Turn the question on it’s head and make up a story where the math matches the observation in every circumstance. If you can, and I’m not sure I could, work backwards from there to find the breaking point. Or just remember that the map is not the territory, the finger that points to the moon is not the moon, and get on with things.
This was my attempt to make up a story where the math would match something real:
Statistically comparing two samples of equids would make some sense if Dr. Yagami had sampled 2987 horses and 8 zebras while Dr. Eru had sampled 2995 horses and 0 zebras. Then Fisher’s exact test could tell us that they did, with high probability, not sample the same population with the same methods.
But in the actual case what we have is just a “virtual sample”. I’m wondering if there are any conceivable circumstances where a virtual sample would make sense.

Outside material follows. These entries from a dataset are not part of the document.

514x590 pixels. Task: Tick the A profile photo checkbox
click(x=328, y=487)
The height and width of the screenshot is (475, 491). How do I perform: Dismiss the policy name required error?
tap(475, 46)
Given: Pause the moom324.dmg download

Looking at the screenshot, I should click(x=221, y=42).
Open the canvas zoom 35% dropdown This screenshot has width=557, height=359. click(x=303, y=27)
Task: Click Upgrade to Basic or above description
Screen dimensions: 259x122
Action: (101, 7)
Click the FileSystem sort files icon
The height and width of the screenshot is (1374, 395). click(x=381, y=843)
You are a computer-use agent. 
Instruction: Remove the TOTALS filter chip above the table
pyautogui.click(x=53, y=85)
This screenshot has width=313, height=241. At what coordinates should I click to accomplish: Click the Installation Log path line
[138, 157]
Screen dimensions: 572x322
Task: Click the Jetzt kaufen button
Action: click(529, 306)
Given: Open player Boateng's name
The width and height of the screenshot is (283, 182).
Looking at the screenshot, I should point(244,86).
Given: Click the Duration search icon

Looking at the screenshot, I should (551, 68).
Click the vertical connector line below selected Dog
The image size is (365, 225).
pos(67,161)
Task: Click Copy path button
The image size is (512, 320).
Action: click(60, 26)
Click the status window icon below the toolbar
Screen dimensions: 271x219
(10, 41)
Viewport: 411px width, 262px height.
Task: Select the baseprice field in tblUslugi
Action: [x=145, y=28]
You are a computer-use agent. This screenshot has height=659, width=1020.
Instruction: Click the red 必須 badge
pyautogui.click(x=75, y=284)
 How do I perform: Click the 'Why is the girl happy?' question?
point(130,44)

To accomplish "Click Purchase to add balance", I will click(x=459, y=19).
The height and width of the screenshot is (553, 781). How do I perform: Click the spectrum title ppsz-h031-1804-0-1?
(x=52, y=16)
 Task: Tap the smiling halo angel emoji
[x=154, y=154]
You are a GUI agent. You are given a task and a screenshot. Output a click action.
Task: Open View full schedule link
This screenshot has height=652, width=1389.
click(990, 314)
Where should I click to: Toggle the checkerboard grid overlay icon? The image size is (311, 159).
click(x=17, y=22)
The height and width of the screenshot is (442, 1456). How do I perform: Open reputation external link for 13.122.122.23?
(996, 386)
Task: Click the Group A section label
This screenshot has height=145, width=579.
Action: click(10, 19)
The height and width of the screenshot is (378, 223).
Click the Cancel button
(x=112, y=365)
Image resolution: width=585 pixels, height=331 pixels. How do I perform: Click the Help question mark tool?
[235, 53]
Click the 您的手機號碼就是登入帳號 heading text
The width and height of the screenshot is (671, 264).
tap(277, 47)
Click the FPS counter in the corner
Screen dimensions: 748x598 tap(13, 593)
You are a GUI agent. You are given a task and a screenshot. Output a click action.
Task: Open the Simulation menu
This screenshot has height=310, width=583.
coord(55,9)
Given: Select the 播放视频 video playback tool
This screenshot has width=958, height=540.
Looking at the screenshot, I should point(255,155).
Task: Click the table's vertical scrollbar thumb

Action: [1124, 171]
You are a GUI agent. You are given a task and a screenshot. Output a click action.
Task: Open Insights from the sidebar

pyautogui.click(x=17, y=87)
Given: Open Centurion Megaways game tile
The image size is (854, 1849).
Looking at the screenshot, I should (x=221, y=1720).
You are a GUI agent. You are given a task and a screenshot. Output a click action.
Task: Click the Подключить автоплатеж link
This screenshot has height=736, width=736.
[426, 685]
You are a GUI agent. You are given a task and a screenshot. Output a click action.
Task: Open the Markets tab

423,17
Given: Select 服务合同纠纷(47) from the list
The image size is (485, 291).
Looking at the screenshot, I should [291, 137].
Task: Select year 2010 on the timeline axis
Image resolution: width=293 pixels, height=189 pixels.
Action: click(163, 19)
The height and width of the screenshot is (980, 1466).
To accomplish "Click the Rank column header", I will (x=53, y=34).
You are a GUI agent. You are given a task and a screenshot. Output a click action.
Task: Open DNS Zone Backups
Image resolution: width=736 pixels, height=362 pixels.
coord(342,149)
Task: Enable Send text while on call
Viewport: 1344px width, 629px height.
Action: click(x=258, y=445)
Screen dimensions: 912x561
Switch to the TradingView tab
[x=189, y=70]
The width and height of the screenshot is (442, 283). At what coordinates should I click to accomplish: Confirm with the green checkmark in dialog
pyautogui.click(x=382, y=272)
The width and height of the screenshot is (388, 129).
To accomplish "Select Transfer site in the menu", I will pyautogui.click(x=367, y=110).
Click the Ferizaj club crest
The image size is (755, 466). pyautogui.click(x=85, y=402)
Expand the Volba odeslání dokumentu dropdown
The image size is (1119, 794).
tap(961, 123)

How about the classic example of testing whether a coin is biased? This seems to use “virtual sample” as described in the original post to reflect the hypothesised state of affairs in which the coin is fair: P(heads) = P(tails) = 0.5. This can be simulated without a coin (whatever number of samples one wishes) then compared against observed counts of heads vs tails of the coin in question.
The same applies for any other situation where there is a theoretically derived prediction about probabilities to be tested (for example, “is my multiple choice exam so hard that students are not performing above chance?” If there are four choices we can test against a hypothetical P=.25).
But there you have a probabilistically formulated null hypothesis (coin is fair, students perform at chance level). In the equids example, the null hypothesis is that the probability of sampling a zebra is 0, which is disproven by simply pointing out that you, in fact, sampled some zebras. It makes no sense to calculate a p-value.
I have no idea what Fisher’s test is supposed to do here. Show a correlation between the property of being a zebra and the property of being in the real, as opposed to the imaginary, sample? … That’s meaningless.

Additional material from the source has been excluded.